O orçamento federal destinado a políticas para crianças e adolescentes no Brasil registrou uma queda preocupante nos últimos anos. De acordo com o relatório "Orçamento e Direitos: balanço da execução de políticas públicas (2025)", do Instituto de Estudos Socioeconômicos (Inesc), embora 2023 tenha superado os patamares do governo anterior, o investimento vem diminuindo desde então. Em 2023, foram executados R$ 265,9 bilhões (valores corrigidos pelo IPCA de janeiro de 2026), caindo para R$ 240,2 bilhões em 2025. Isso representa uma redução real de R$ 25,7 bilhões, ou 9,6%. O percentual do Orçamento Geral da União destinado a esse público caiu de 5,11% em 2023 para 4,37% em 2025.

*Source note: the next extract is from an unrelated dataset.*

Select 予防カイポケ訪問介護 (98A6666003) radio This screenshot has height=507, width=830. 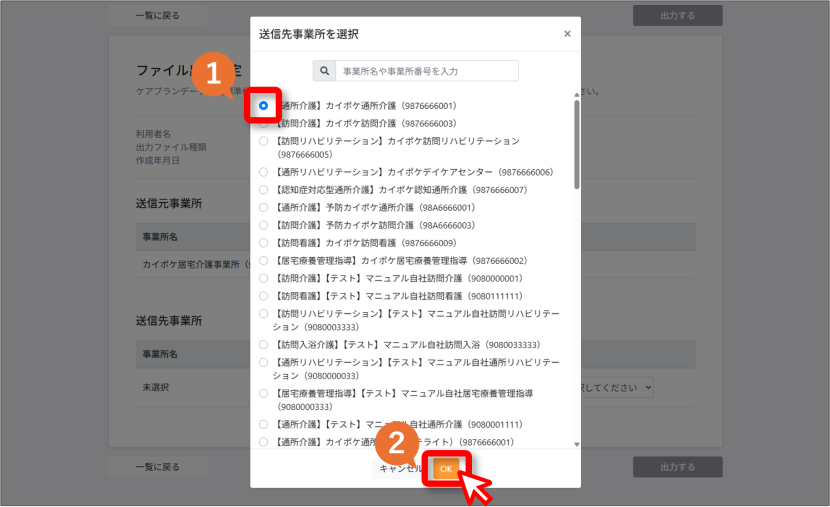[x=263, y=225]
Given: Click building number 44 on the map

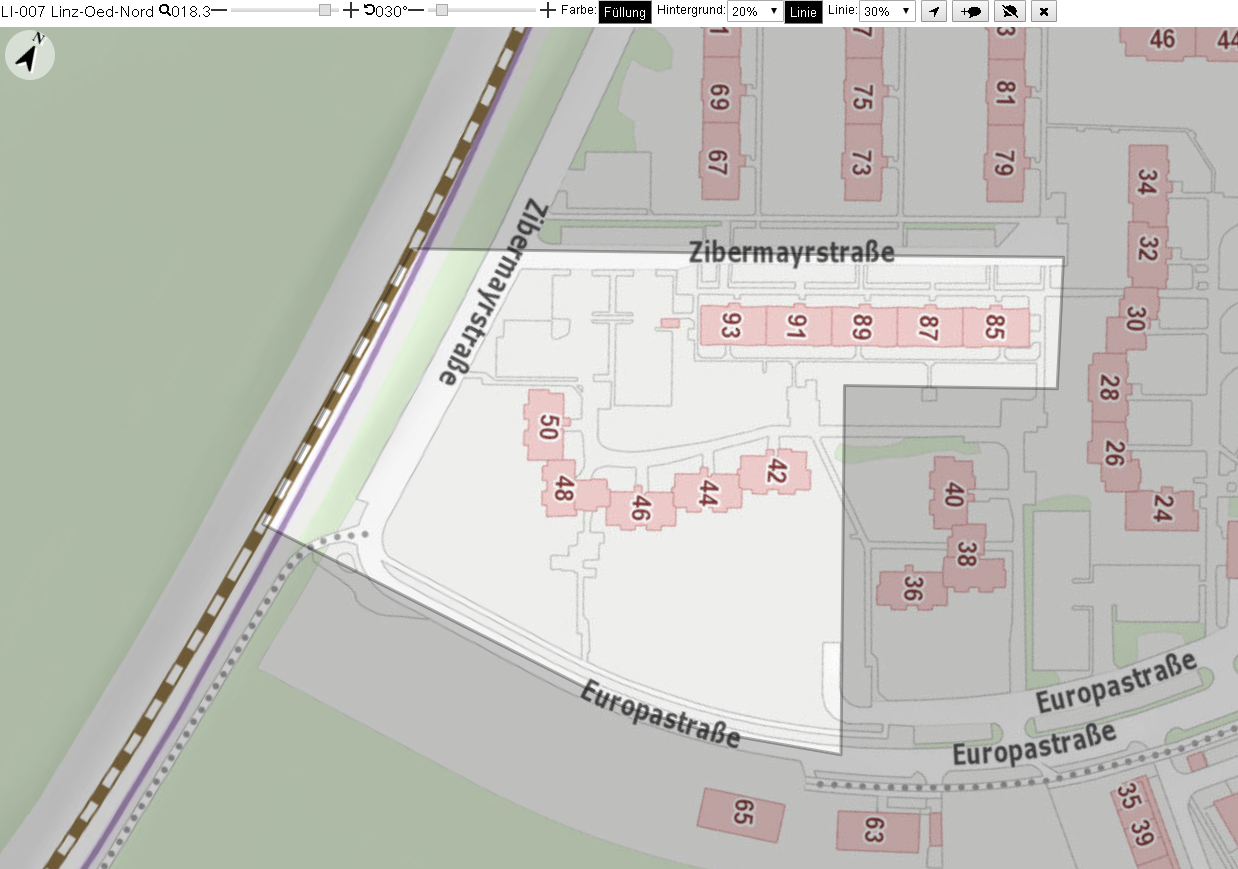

Impacto dos limites fiscais e das emendas parlamentares
Segundo Thallita de Oliveira, assessora política do Inesc, a redução acumulada equivale a 24 vezes o valor executado para a educação infantil. Ela destaca que, embora o investimento atual seja melhor que o da gestão anterior, ainda é insuficiente para a proteção integral de todas as crianças e adolescentes. Fatores como regras fiscais rígidas e o aumento das emendas parlamentares pressionam os investimentos sociais. Em 2025, o Brasil gastou cinco vezes mais com juros da dívida externa do que com investimentos públicos. As emendas parlamentares, que não seguem necessariamente as demandas prioritárias da população, também contribuem para a redução dos recursos destinados às políticas sociais.
Raio X do orçamento
Mais da metade (50,7%) das despesas federais para crianças e adolescentes concentra-se na assistência social, especialmente no Bolsa Família, que responde por cerca de 45% do total. Embora essenciais, as transferências de renda não são suficientes para o desenvolvimento integral, sendo necessários investimentos articulados em educação, saúde, cultura e proteção contra violências. A saúde do adolescente é uma das áreas mais afetadas: em 2026, os recursos autorizados para ações de atenção à saúde do adolescente e jovem são quase 60% inferiores aos de 2025, totalizando apenas R$ 3,1 milhões, voltados principalmente para formação de profissionais de saúde mental.
Adolescentes são os menos considerados
Thallita de Oliveira alerta que os adolescentes são o grupo com menos orçamento direcionado especificamente para eles. Não há, no orçamento federal, ações específicas para crianças e adolescentes nas áreas de cultura e esporte, que poderiam contribuir para a prevenção de violências. O Estado ainda foca mais na defesa de direitos já violados do que na promoção e prevenção.
Avanços na primeira infância
Por outro lado, as políticas para a primeira infância avançaram, com destaque para a Rede Alyne (atenção à saúde materna) e o Compromisso Nacional Criança Alfabetizada. Em 2025, foram autorizados R$ 1,6 bilhão para apoiar municípios na ampliação da educação infantil, valor 12 vezes superior ao de 2021. Apesar da diminuição da pobreza, crianças e adolescentes continuam sendo os mais afetados, especialmente negros, indígenas e moradores das regiões Norte, Nordeste e zona rural.
O relatório conclui que os desafios para garantir proteção integral a crianças e adolescentes ainda são muitos. A prioridade absoluta, garantida na Constituição e no ECA, ainda não se concretiza na prática orçamentária.